O ministro da Educação, Ricardo Vélez Rodríguez, promove uma dança das cadeiras na Pasta desde a semana passada. A iniciativa causou uma crise por causa da disputa entre grupos de influência no MEC. As mudanças foram publicadas em edição extra do Diário Oficial, na noite desta segunda.
Dos discípulos de Olavo de Carvalho, saíram oficialmente o chefe de gabinete do MEC, Tiago Tondinelli, e o assessor especial do ministério, Sílvio Grimaldo de Carvalho. Já a saída de Roquetti foi uma exigência de Bolsonaro, após ataques do grupo olavista. Nas redes sociais, ele foi alçado como responsável pela suposta perseguição a ex-alunos de Olavo. Ele tinha o cargo de diretor de programa, mas era um dos principais assessores.
Outro diretor de programa do MEC, o tenente-coronel Claudio Titerics, foi demitido. Completam o grupo de exonerados o adjunto da Secretaria-Executiva, Eduardo Melo, e um diretor da Fundação Joaquim Nabuco, Tiago Diniz.
A saída de Diniz da Joaquim Nabuco abriu espaço para a nomeação de Robson Santos da Silva, que também era um assessor próximo do ministro.

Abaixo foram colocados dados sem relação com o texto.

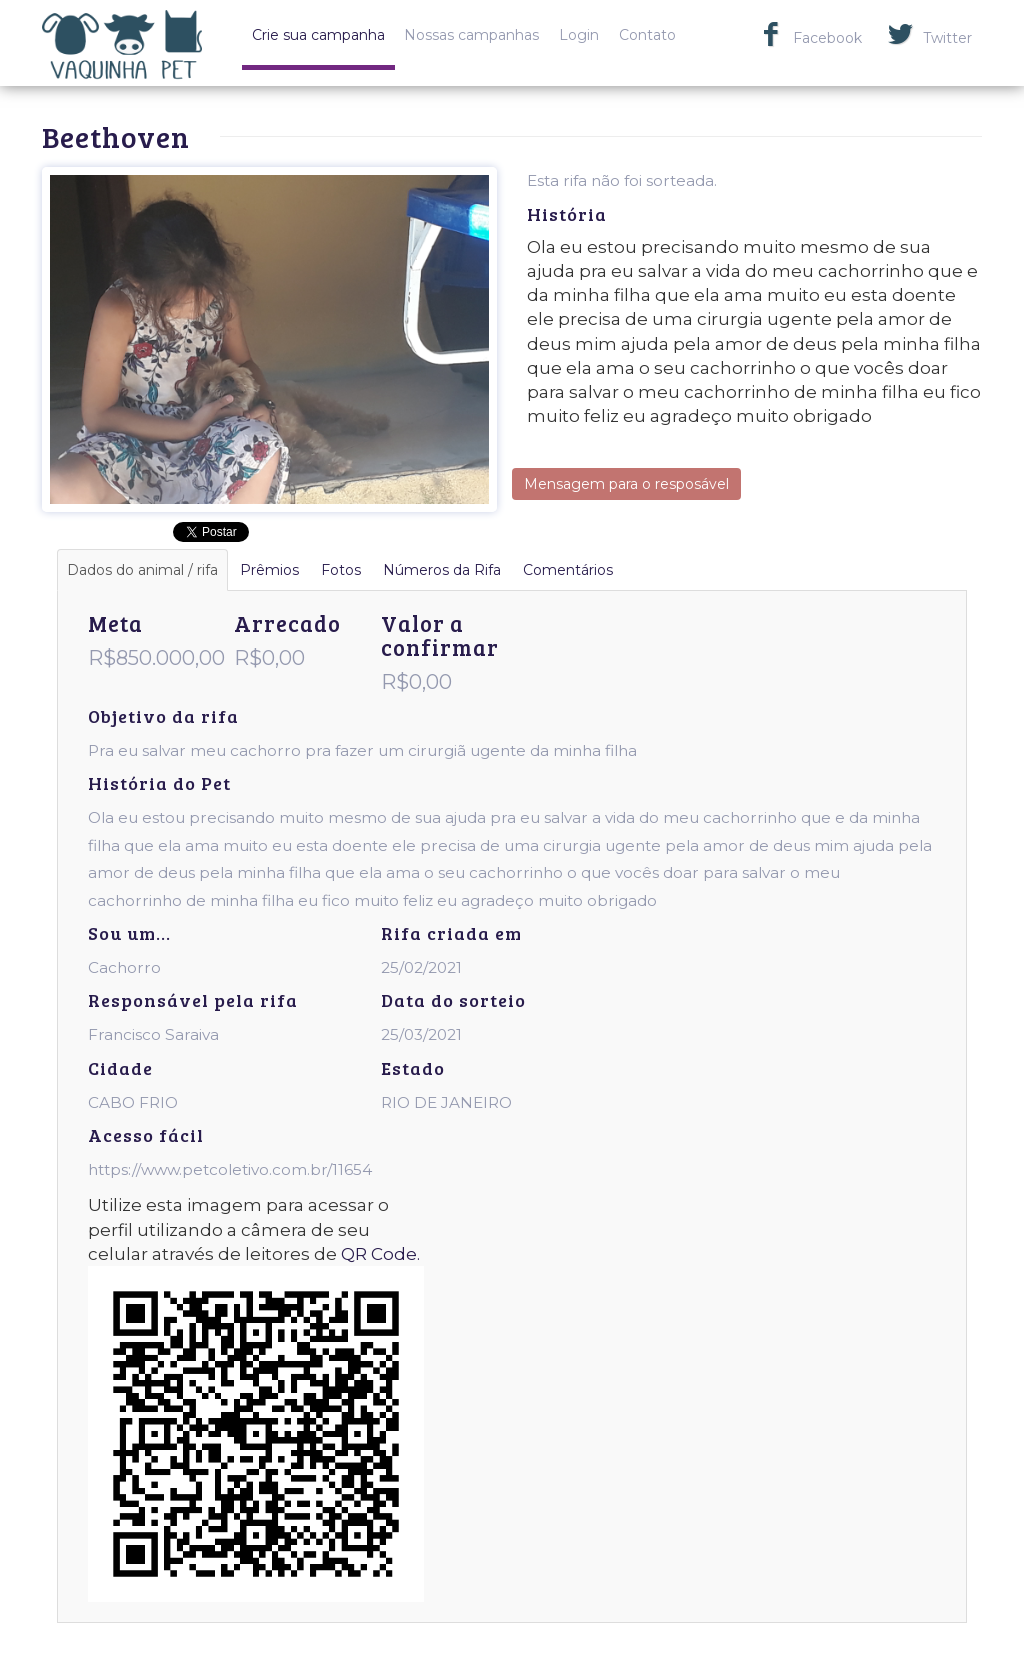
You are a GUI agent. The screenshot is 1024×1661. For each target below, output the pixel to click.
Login (579, 35)
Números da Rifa (442, 570)
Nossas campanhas (471, 35)
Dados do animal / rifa (142, 570)
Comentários (568, 570)
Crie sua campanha (318, 35)
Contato (647, 35)
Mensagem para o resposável (626, 484)
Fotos (341, 570)
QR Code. (380, 1254)
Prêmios (269, 570)
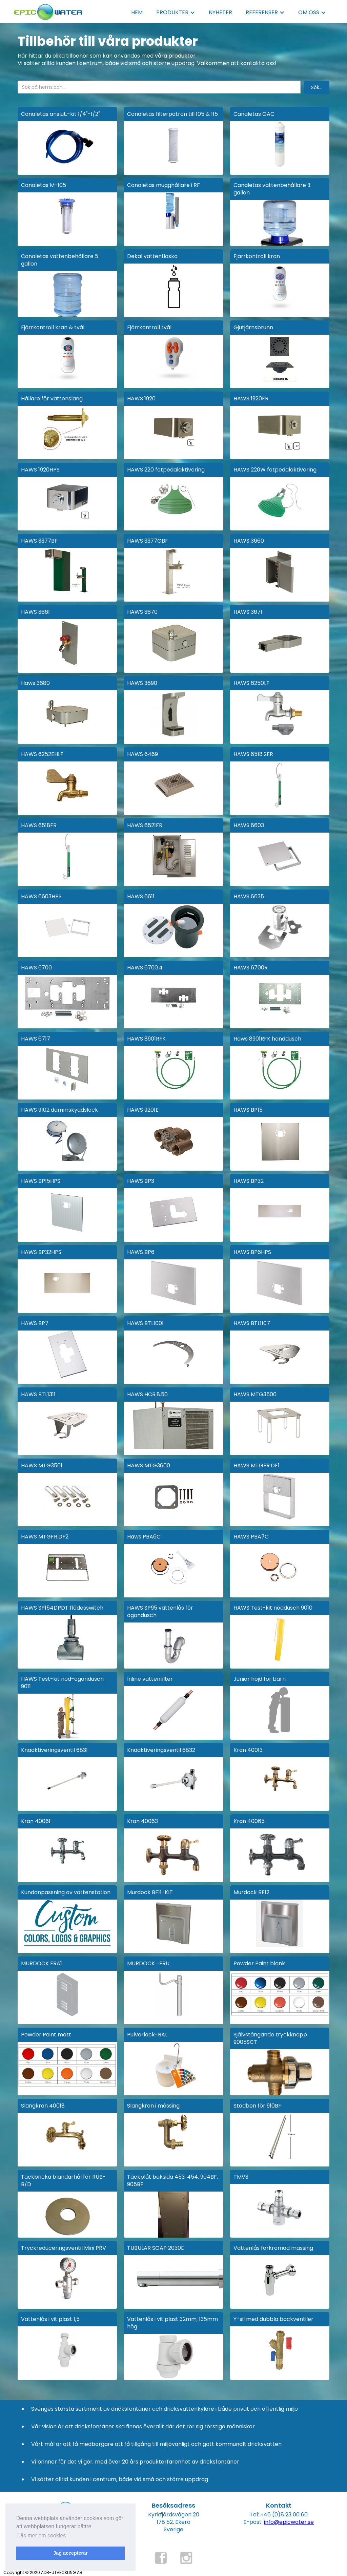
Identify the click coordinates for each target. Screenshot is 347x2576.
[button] (175, 12)
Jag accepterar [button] (70, 2553)
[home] (48, 10)
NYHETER (220, 12)
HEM (137, 12)
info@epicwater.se (289, 2522)
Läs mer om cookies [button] (41, 2535)
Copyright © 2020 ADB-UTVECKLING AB (42, 2572)
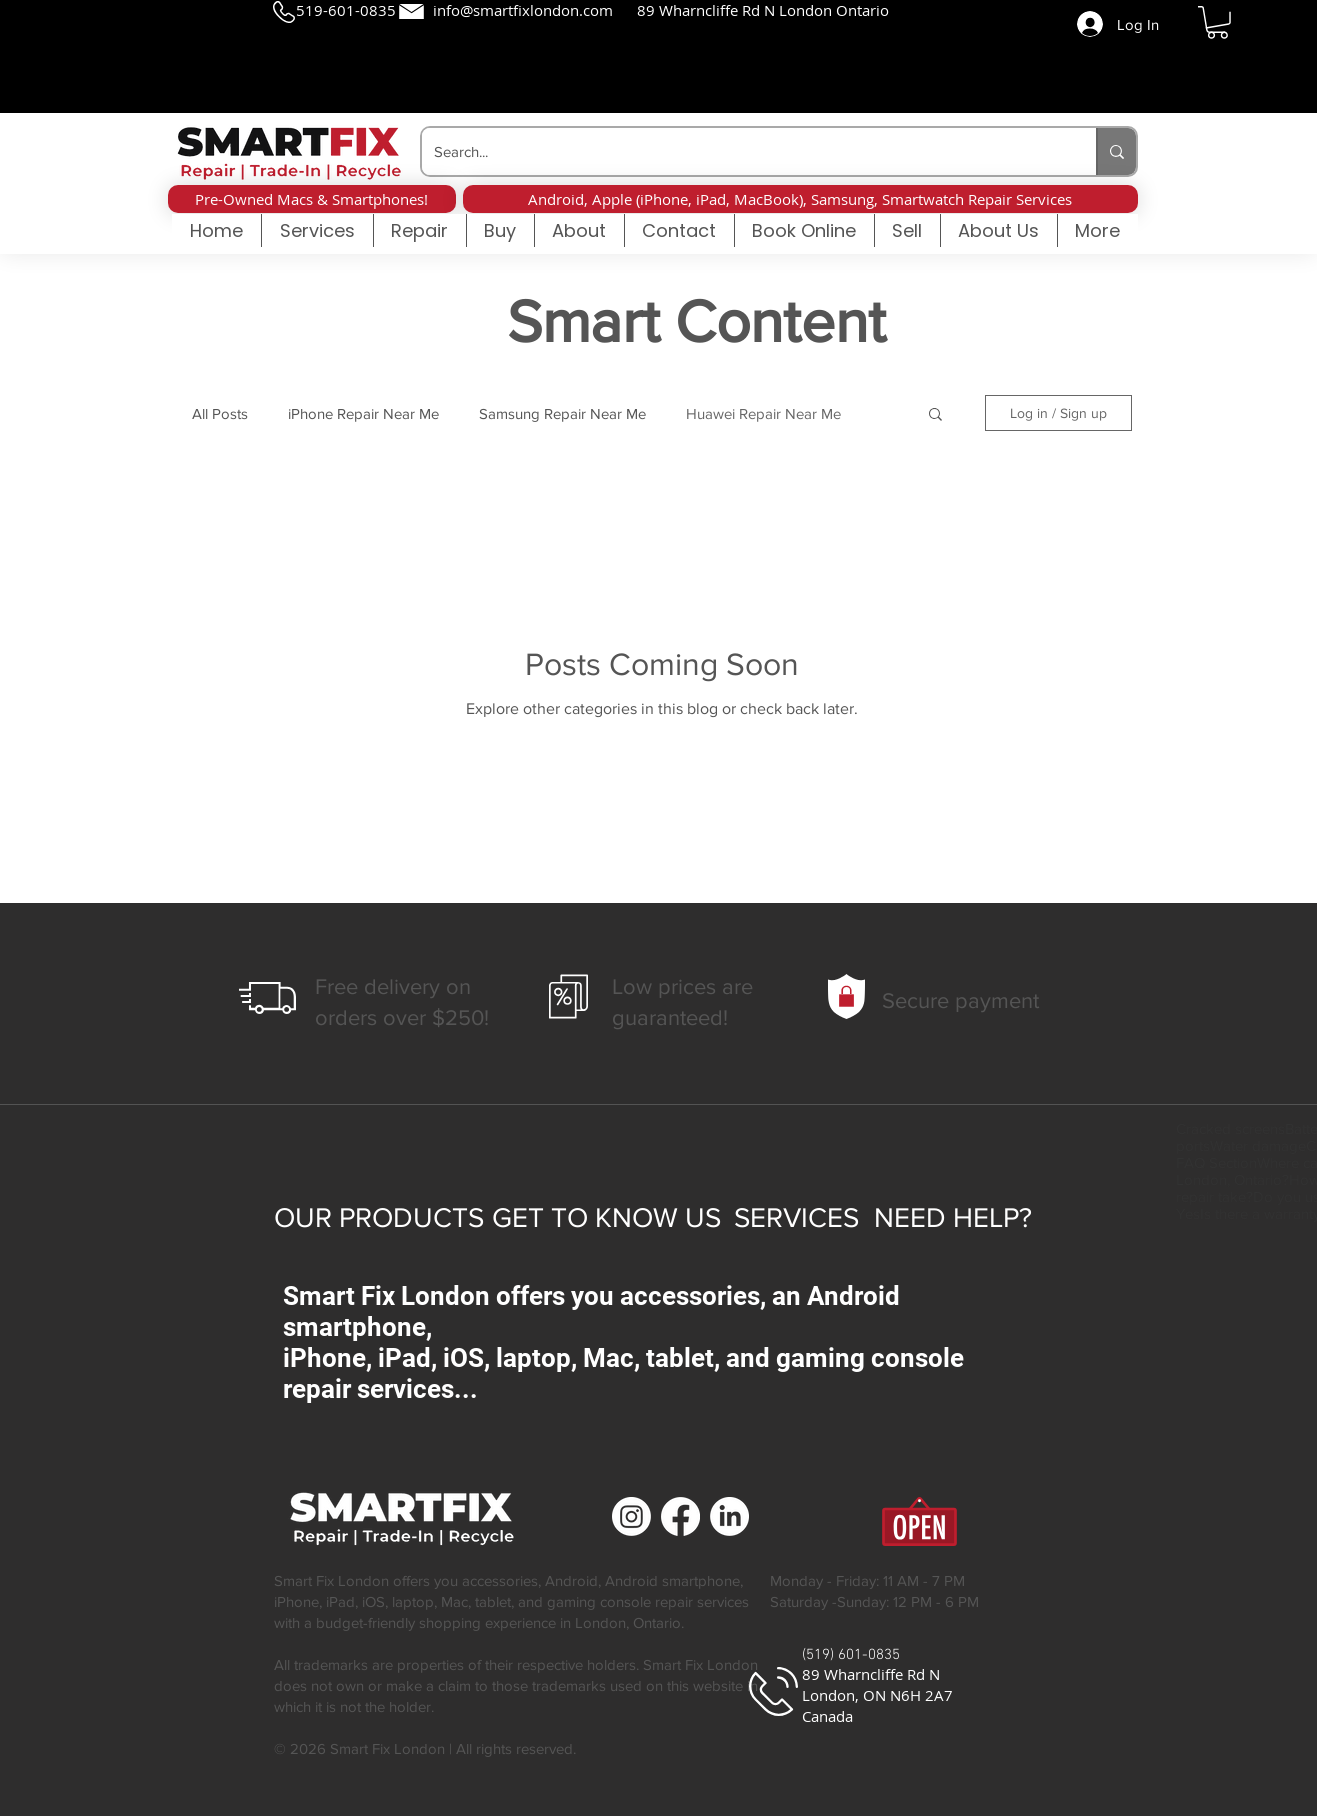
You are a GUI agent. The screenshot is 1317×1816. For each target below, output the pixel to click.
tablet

A crise no MEC começou com uma carta do ministro que pedia que o slogan de campanha eleitoral do presidente fosse lido nas escolas e que as crianças fossem filmadas cantando o Hino Nacional. A medida foi duramente criticada por educadores, juristas e até pelo movimento Escola sem Partido. O Ministério Público Federal pediu explicações do ministro, que acabou reconhecendo o erro e voltando atrás duas vezes.
'Limpeza'
"O Ministro Vélez deu um sinal de compromisso com o projeto que o colocou lá e com a vontade popular ao demitir o Coronel Roquetti, mas precisa concluir a limpeza e tirar todo mundo que foi colocado lá pelo Roquetti. Diante de uma operação de infiltração como essa, ninguém pode ser poupado. É preciso mandar todos para a rua, a começar com o tal Tozi, que estava capitaneando a operação com o Roquetti", comentou Olavo, nesta segunda nas redes sociais.
Tozi, a quem ele se refere, é o secretário-executivo do MEC, Luiz Antonio Tozi. O escritor disse que a escolha do número 2 da Pasta foi o "primeiro Cavalo de Troia no ministério", por ser ele "ligado ao ensino técnico e ao PSDB".